Update on September 12: I’m sorry, I was wrong. One data point supporting Cunningham’s Law. Ajedi32’s and gdb’s comments changed my mind. I didn’t know that in Dota a player has perfect information of the state of all allied units. So the blocks above LSTM are combined allies’ observations, not observations from one hero as I thought. This changes mine interpretation of “max-pool across Players”. Now I just see it as an observation processing. No communication (excluding something like bee dance, I don’t know if it occurs).
Original post from August 23:
tl;dr Yes, in one direction, in broadcast-like fashion with superhuman bandwidth.
This is the model from August 6. Version annotated by me:
There are 5 bots, each is using a copy of the big model from the picture. Each model takes observations and passes it to its “brain” where it decides an action to execute. This happens in milliseconds and is repeated over and over again.

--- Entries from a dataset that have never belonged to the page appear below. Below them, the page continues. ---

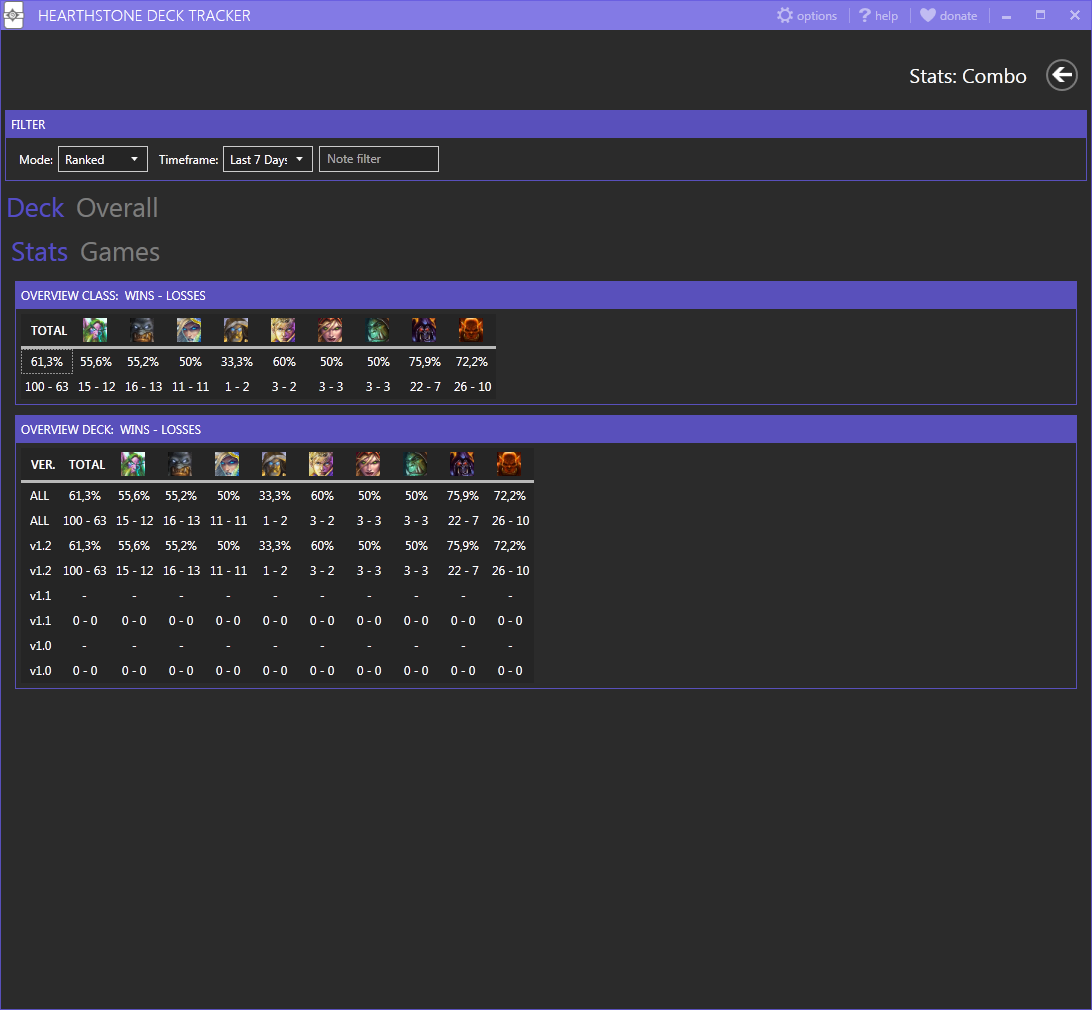The image size is (1092, 1010).
Task: Sort by VER. column header
Action: pyautogui.click(x=43, y=464)
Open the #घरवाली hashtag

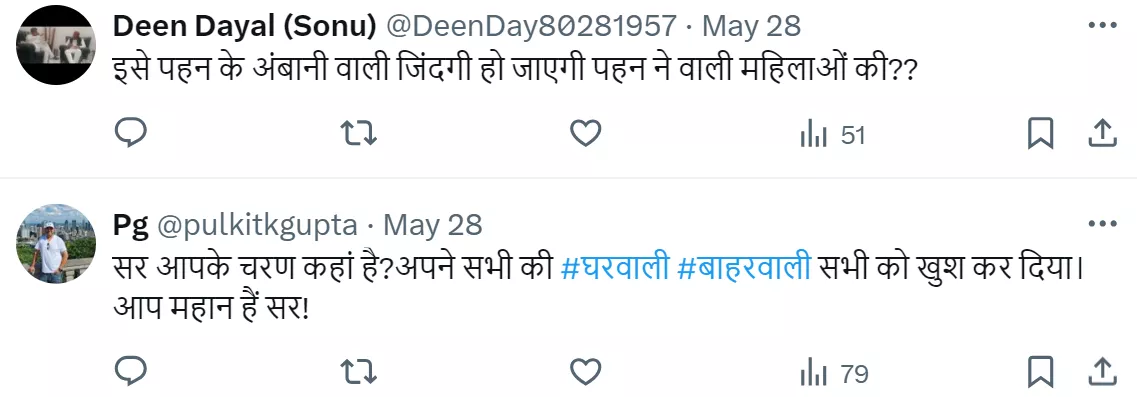click(x=616, y=268)
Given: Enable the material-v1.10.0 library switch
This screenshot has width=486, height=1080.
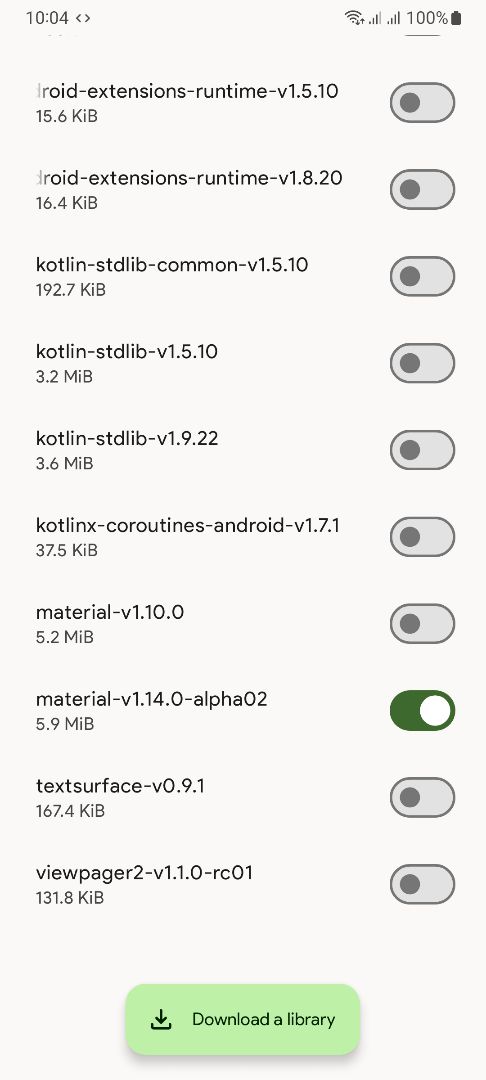Looking at the screenshot, I should click(422, 623).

The red arrow on the left points to an important block, let’s zoom on it:
So, the observations from one hero are going through the “concat” (concatenation), which just puts all its inputs in one long vector. Then the observations go through “FC-relu”, which is a fully connected neural network. “FC-relu” modifies the observations, extracts features. Then we take first 512 values of that (left slice from 0 to 512) and pass it through “max-pool across Players”. Output of this we concatenate with the remaining hero’s observation (slice from 512 to 2048) and pass to the hero’s “brain” to decide an action.
This “max-pool across Players” is the only block that does something “across Players”, all the other blocks are looking only at one hero’s data. “max-pool across Players” looks at 512 signals from all the teammates and passes the maximum values. These are signals of a great value — for example spotted enemy hero data.

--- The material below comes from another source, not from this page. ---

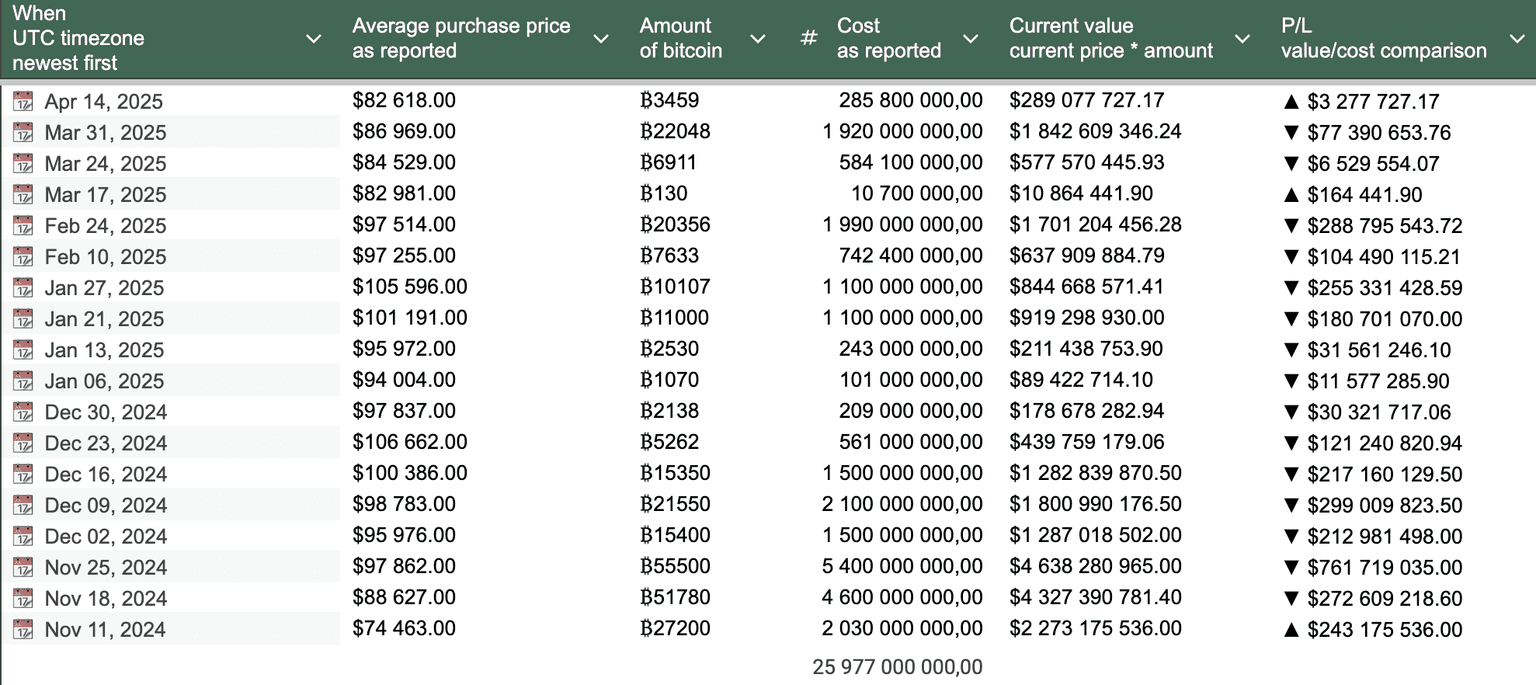Expand the Current value column dropdown
1536x685 pixels.
coord(1242,39)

Overall this behaves like an instant input about something important that any teammate saw. Like if one bot had also eyes of all the other bots. Humans would need to say something on the microphone or signal it on the map. And that would be only a couple of values passed — e.g. the position of a spotted enemy. OpenAI Five sends 512 such values every couple of milliseconds— imagine how a mini map would be glowing. Or, every team member shouting 512 numbers on the microphone every couple of milliseconds and understanding the loudest bits perfectly.
So, I wouldn’t say that they are not communicating at all. They pass a lot of observations to their teammates, in one direction, very fast. It’s not a full communication — they don’t reply. It’s just like a quick broadcast/shout: “I see such item here, such enemy hero there, he has 1234 HP, 234 mana” etc. And then heroes decide for themselves (in milliseconds) what actions to take in response to the “loudest” signals.
Also note that bots’ “brains” are the same. These two (broadcasts and the same “brains”) are one of the reasons why OpenAI bots are so good in group fighting. There’s also the mechanical superiority part: constant 200 ms response time and direct API connection instead of screen scrolling and clicking.
On June 6 the model didn’t have anything working across players.
I’m not saying anything is bad or good — it just worked like that on August 6 (so likely on The International, August 22–23, too). I enjoy what OpenAI is doing, very exciting. It’s just an interpretation of how bots communication work, I hope it was helpful.